***** Dataset extract *****
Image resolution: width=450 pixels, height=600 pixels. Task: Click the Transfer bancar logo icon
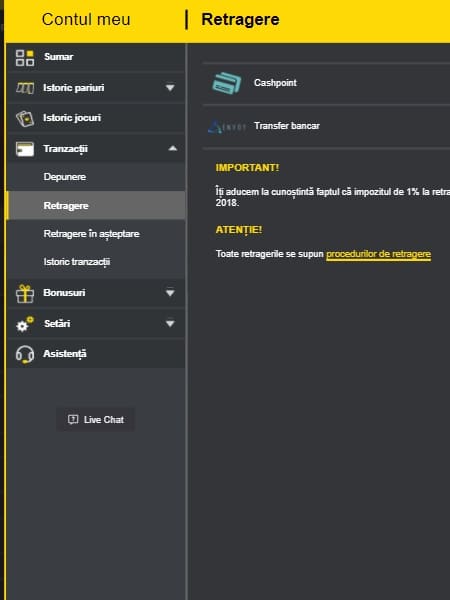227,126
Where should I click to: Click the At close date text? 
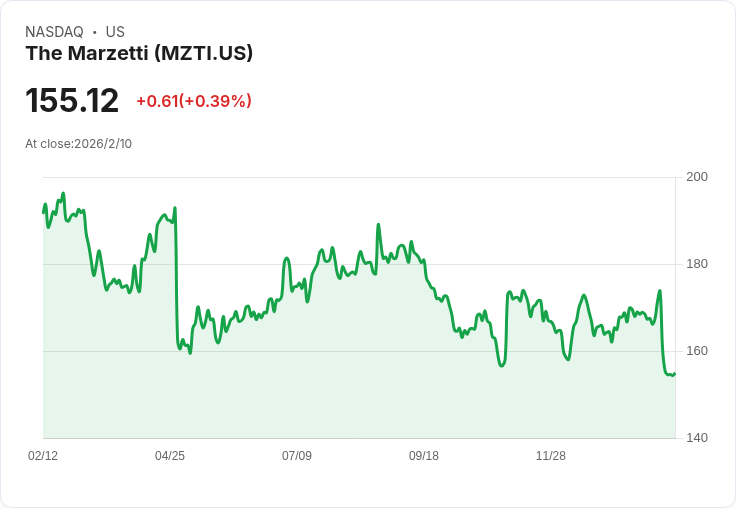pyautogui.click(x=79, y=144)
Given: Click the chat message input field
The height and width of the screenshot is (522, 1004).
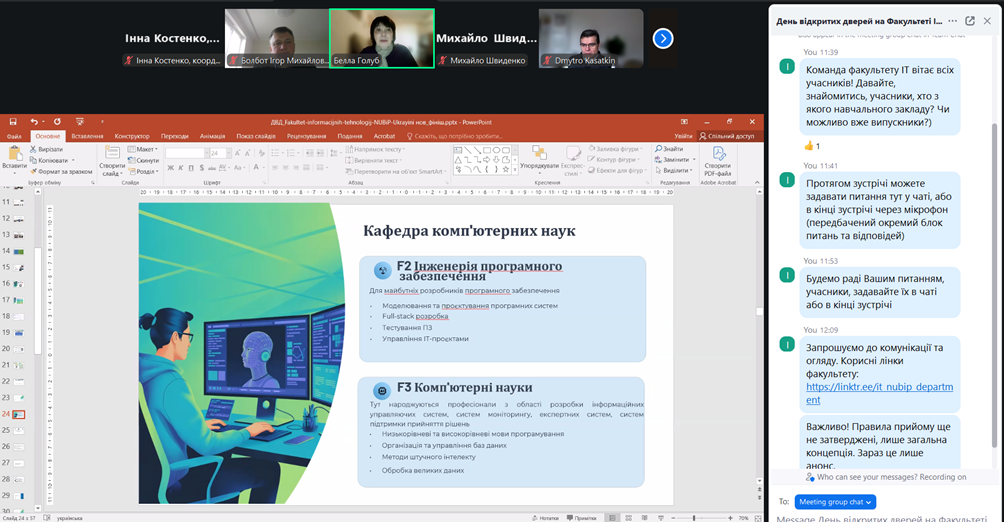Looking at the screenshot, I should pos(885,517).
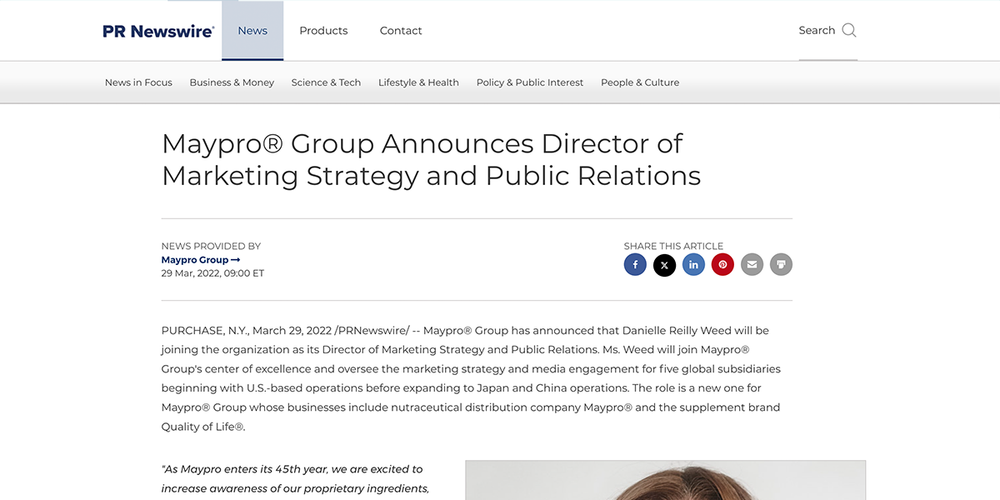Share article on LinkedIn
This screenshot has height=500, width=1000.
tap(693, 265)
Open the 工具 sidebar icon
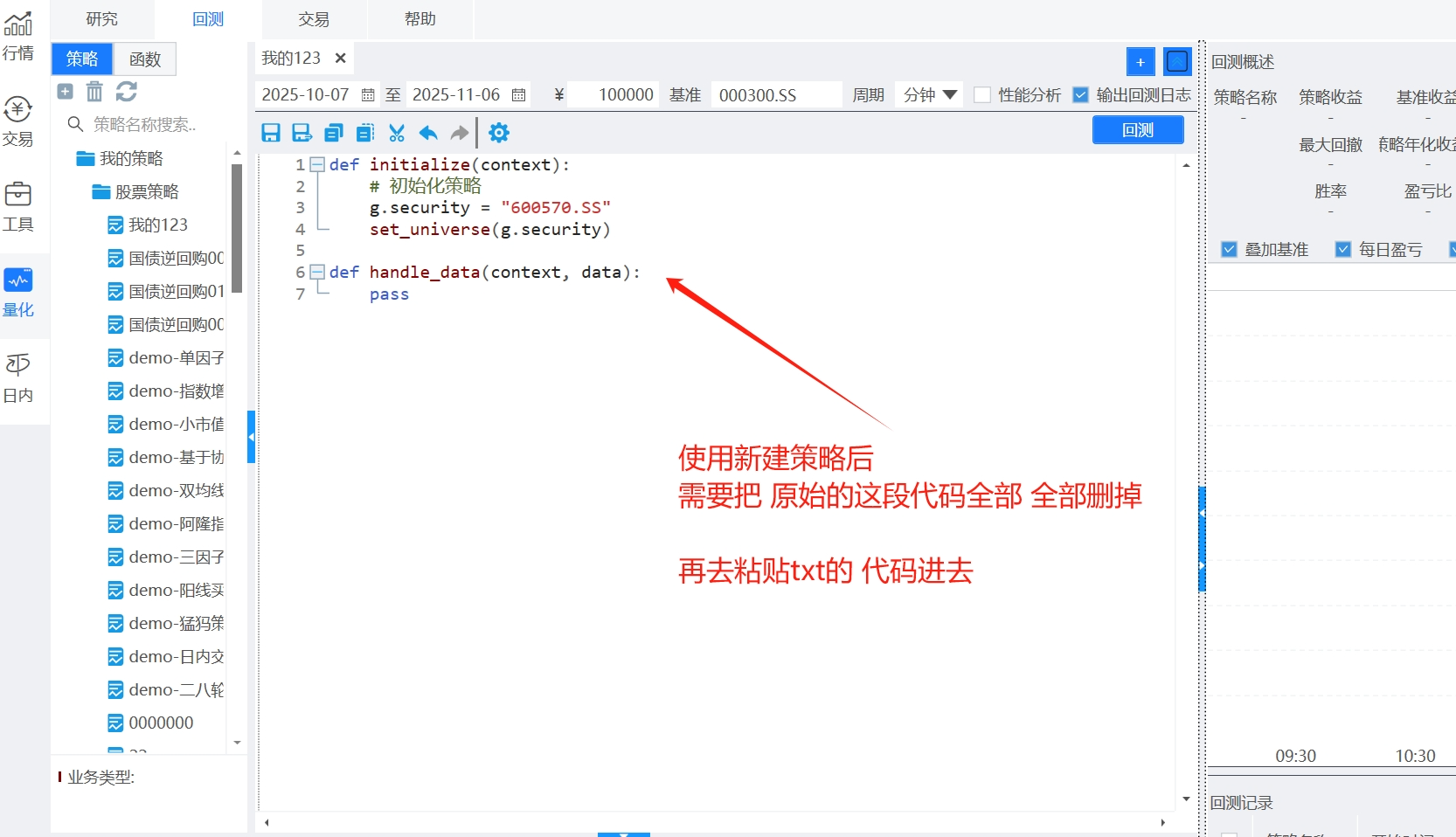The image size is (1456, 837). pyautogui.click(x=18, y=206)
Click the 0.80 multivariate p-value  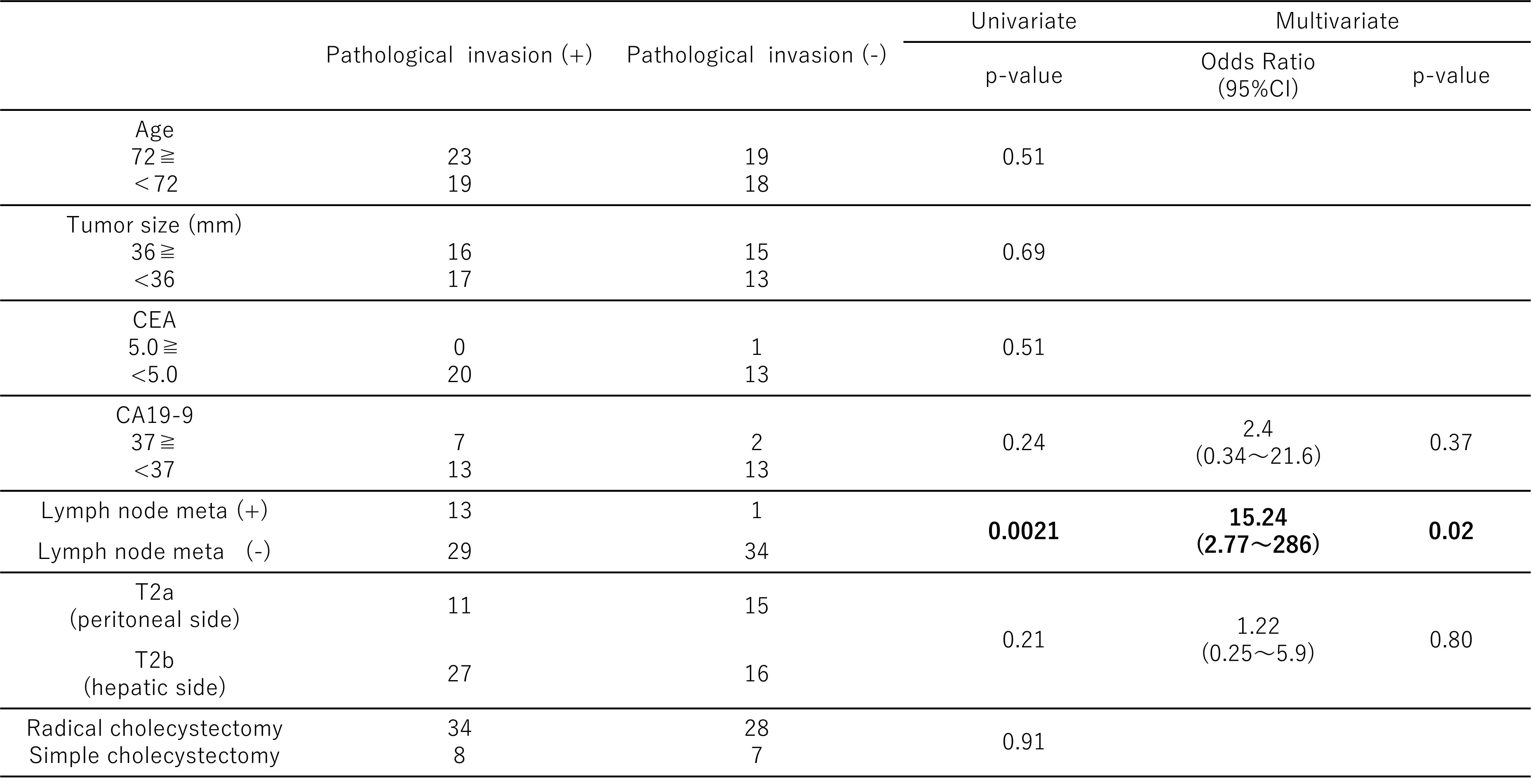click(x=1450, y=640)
*****
* [Task objective] Rewrite everything from the first line down to the line containing "tap(693, 265)", changing "chat message input field" to "comment box" and leaving the rest as it is. Omit the pictures.

* [Answer to the problem]
Image resolution: width=450 pixels, height=600 pixels. Task: Click the Transfer bancar logo icon
227,126
Where should I click to: Click the At close date text? 
pyautogui.click(x=79, y=144)
Given: Click the comment box
The height and width of the screenshot is (522, 1004).
Looking at the screenshot, I should pos(885,517).
Share article on LinkedIn
This screenshot has height=500, width=1000.
tap(693, 265)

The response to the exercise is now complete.